I was a director of this company, so I was liable for everything. Then finally I was able to get the Power of Attorney of the CEO in Malaysia and I sold off every asset I could, that he had, and personal assets of his, found a lawyer to get out of the lease, and then that was it. I was not a British citizen, I was a US citizen, so I thought, ‘Well, I’ll move to New York’, they say if you make it there, you can make it anywhere, so that’s what I did. I was 22 years old at this point.

That’s diving into the deep-end of the pool.

Right! So, compared to that I recognized there’s so much pain right now for people in crypto winter, and I compare it to the Asian financial crisis because of the speed with which it’s happened, and certainly what was happening in SE Asia prior to that was a nice big bubble, it felt really good until it popped and then it went down really fast.

But I’d also say what it got me when I went to New York was that very few people knew what was happening, they weren’t experiencing what had happened in SE Asia, directly. I see this now as I look around, the crypto community is still kind of small. I talk to friends who are not involved in this space and they’re like, ‘Oh, so what’s going on? I heard something about maybe bitcoin’s not doing well’. So, it’s hard because you don’t have a broader community that is trying to get through this with you together, versus in a dot-com bubble I felt almost everyone knew there was a run-up in the internet stocks, and everyone saw it go down as part of the collective conscience. So, crypto winter can feel really isolating I think for people in it right now, because not enough people more broadly are involved in it.

With the holidays coming up, you’ll be around the Christmas tree, no one will understand your pain! Except if you’re involved in it directly. But the lesson for me in that was, ‘Oh my gosh!’ Looking back on my time 20-years ago when that happened, it was really the best thing that happened for me, and I would hope others that are enduring the crypto winter right now can feel the same way. I will say that what got me through back then was that I was not in it for the money, I wasn’t at a VC because I thought I was going make tons of money, I really believe in the companies that we’re investing in. So, for those who make it through this crypto winter, it will be those that believe in the longer-term vision and value of digital currencies, and distributor ledgers.

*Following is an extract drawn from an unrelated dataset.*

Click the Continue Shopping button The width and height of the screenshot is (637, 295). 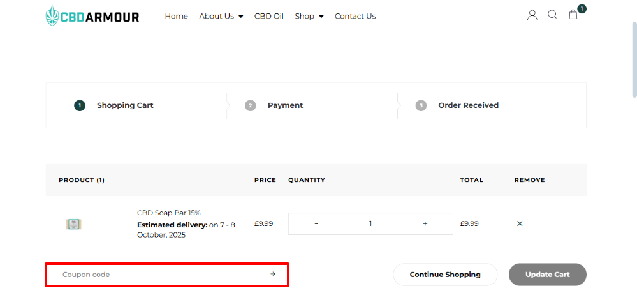pyautogui.click(x=445, y=275)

For those who came into it for quick buck, you’ve lost that quick buck, and that’s it.

It’s funny, when the initial Internet bubble peaked and started its slow painful death by 1,000 cuts as it were, one of the jokes was that the people who were least competent in companies, were the ones that got laid off first and cashed out their stock options. Many companies, some of the most competent people rode their stock all the way to the bottom. It was a slow painful process, but in retrospect when you look back at some of the initial ideas that fueled a lot of the most robust IPOs, people like to laugh at Pets.com; I was actually at Merrill in the wake of the dot-com crash, and Merrill Lynch was involved with a lot of deals that in hindsight had questionable merit. But 20-years on when you look at how Amazon and how eBay and many other companies that were born out of that time have really realized that vision, and of course at the same time you had a number of other new factors, voice over IP for instance which had been eating away at the Telco carriers, and software as a service which really launched around that time, it takes a long time in hindsight, but you see these revolutions unfolding in very powerful ways.

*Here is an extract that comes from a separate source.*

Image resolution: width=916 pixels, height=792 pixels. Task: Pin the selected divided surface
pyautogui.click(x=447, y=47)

I would love to get your perspective back to the concept of what attracted you initially to blockchain, as you move to CME, and now that you’ve got some perspective, we have had this unusual bubble of digital assets which were a unique overlay on an emerging technology that you didn’t necessarily see with other technologies like AI, but what initially has been your attraction to blockchain, and decentralized technology, and what keeps you still excited about the whole space?

I want to go back to your experiences at CME, and understand what had driven your initial excitement and optimism around blockchain technologies, what do you see that’s different, what do you see that gets you excited, and what are some of the use cases that are most compelling for you?

I will say whether it’s my time with the CME, or even today, I knew from the start that this is what I wanted to pursue, always. Obviously grateful to the CME for giving me my start, but I’m still as excited about the opportunities and applications of blockchain as I’ve ever been. But certainly back then, it’s funny, I think most people have a story; when I first learned about bitcoin, I completely dismissed it, very skeptical about it. But then I would go to some of these conferences back when they were more like medieval renaissance fairs, or Star Trek conventions in their field! But I really admired the vision, the creativity of their approaches to a possible new financial service order, however you want to say it.

I think people who are in financial institutions tend to feel a little bit arrogant and protective about what they know, and say, ‘Well, this is the way it’s supposed to be done,’ and it’s very interesting for me to hear from a bunch of other technologists who may not have had financial services experience come at possibilities in a completely new way. For me it was actually a conversation with a gentleman named Micah Winkelspecht is the CEO of a company called Gem, Micah is not from the financial services industry, and I would love to tell you what it was that he said; for me and for him it was just a very simple conversation, but it was one of those the heavens parted and the angels sang kind of a thing, but I realized the applications of blockchain technology was in financial services industry just in terms of that for me, the most important part was the decentralized components of it, and the fact that you don’t need counterparties everywhere, you don’t necessarily need middlemen everywhere, so I started to understand it from an infrastructure perspective.

But then for me today in terms of what gets me excited about it today, is again it’s still decentralization, and the fact that now I realize it’s probably not going to take away the federal reserve, nor should you at least in the short-term, you may still need that central authority. But with trillions of devices coming online increasingly as we think about machine-to-machine communication transactions from trading, that’s where we really get excited, this is the decentralized used case, it’s something where we know there’s going to be more and more value interoperability, blockchain makes sense in this regard, and it might make sense that the CME coming from an exchange is very relevant as well in this regard. Working in Outlier centers and with my partners now, I think we’re very well positioned to be able to forge ahead with new protocols and applications in this space.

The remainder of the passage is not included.